“I saw heaven standing open and there before me was a white horse, whose rider is called Faithful and True. With justice He judges and makes war. His eyes are like blazing fire, and on his head are many crowns…He is dressed in a robe dipped in blood, and His name is the Word of God…Out of His mouth comes a sharp sword with which to strike down the nations…On His robe and on His thigh He has this name written: King of Kings and Lord of Lords. Revelation 19:11-16
Jesus once asked his disciples: “Who do people say that I am? and followed it up with “Who do you say that I am? Still today this is THE question, demanding an answer from every living person. Where do we get our answer? We have heard Him described as quite different than the God of the Old Testament. He is all too frequently in public discourse described only as meek, mild, tolerant, loving toward all; the master of turning the other cheek. Whatever caricature is assumed, the truth is that the Christ of the Scriptures, the picture drawn from the entirety of the Bible, is not the person most often bandied about in public, in the media, in political conversation, whenever the speaker dares to consider it appropriate to bring up His name or some semblance of what they think He taught. Any true student of the Bible will know it teaches clearly that Jesus was before His birth, He assisted His Father God in creating the world and the universe. He has been with the Father and the Spirit from all eternity. And the Christ of the gospels offers glimpses to the careful reader into the Christ of the Book of Revelation described in Chapters 1 and 19 as well as Old Testament appearances like the Warrior Commander who stood before Joshua with a sword in His hand prior to the Battle of Jericho (Joshua 3). These descriptions run quite contrary to the popular misconceptions of the Jesus of the Bible.

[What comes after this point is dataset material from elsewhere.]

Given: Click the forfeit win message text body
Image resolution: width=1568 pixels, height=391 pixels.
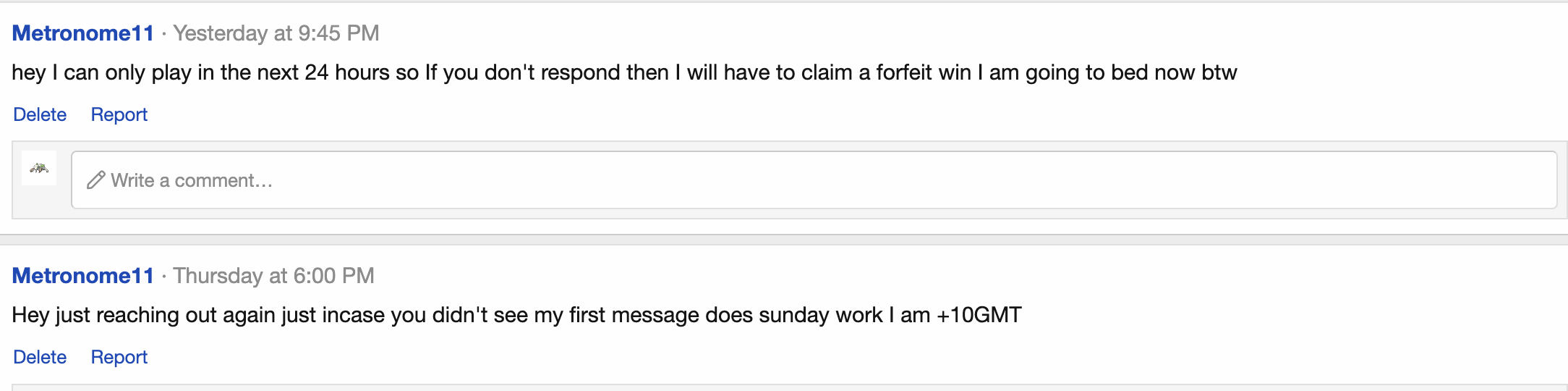Looking at the screenshot, I should click(x=624, y=72).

Years ago in Scotland in response to some inadequate descriptions of Christ, I read this passage from Revelation 19 of Him to my professor and a few other post-graduate students in my seminar group. I perceived they were totally surprised as if they did not know these verses existed. But make no bones about it, the Jesus of Revelation 1 and 19 is the same Jesus of Matthew, Mark, Luke and John, as well as Psalm 23 or Colossians 1! To get an accurate picture in your heart and mind, you must bring all of Scripture to bear on your thinking and faith, if you are going to truly know the One of whom you speak. Do not rest upon what you may hear in the public square, have been taught by false teachers, or upon your failure to read and study the whole Bible on your own.

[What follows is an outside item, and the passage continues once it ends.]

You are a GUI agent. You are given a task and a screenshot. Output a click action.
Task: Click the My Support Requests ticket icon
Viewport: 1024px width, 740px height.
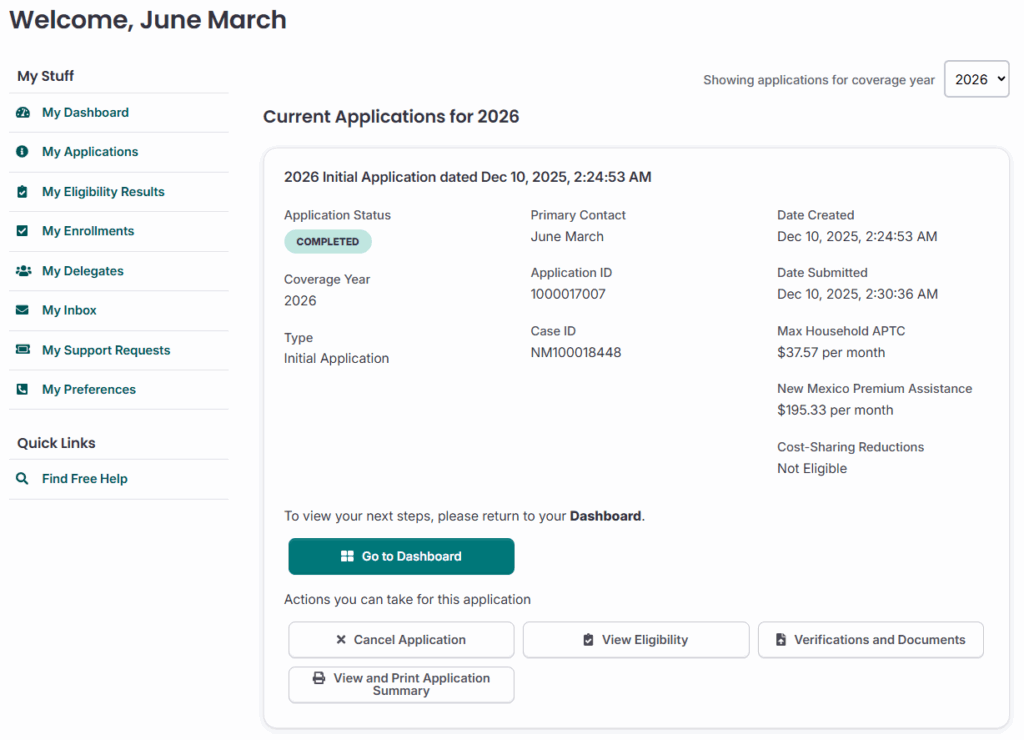pyautogui.click(x=23, y=350)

Yes, Jesus is the suffering servant of Isaiah 53, led as a lamb to the slaughter, silent before His accusers. He is also the One in Revelation with a voice like the sound of rushing waters in the midst of a description of which Spurgeon says it is impossible to make a graven image. I once had an artist friend try to draw the description of Revelation 1 and the result was…well, let’s say less than understandable. I believe this is what God intended from this revelation of the person of Christ, His Son. It is intended for our heart and mind to wrestle with the various elements depicted here to grasp as much as we can of the true character of our Savior in all of His glory and all of His work, including what is to come. The Jesus Christ of the whole Bible is able to meet the true needs of anyone who earnestly seeks Him as well as the demands of any crisis. But for those who have questions of what they suffered in this life and many other difficult questions desiring answers, the future holds every expectation of complete clarity once the prophecy of Revelation comes to pass. It was revealed to us through John for our hearts and minds that any disciple of the Lord might not be caught unaware when these things come to pass, and to give hope to the one who precedes this time in death that a day of reckoning and consummation is on its way.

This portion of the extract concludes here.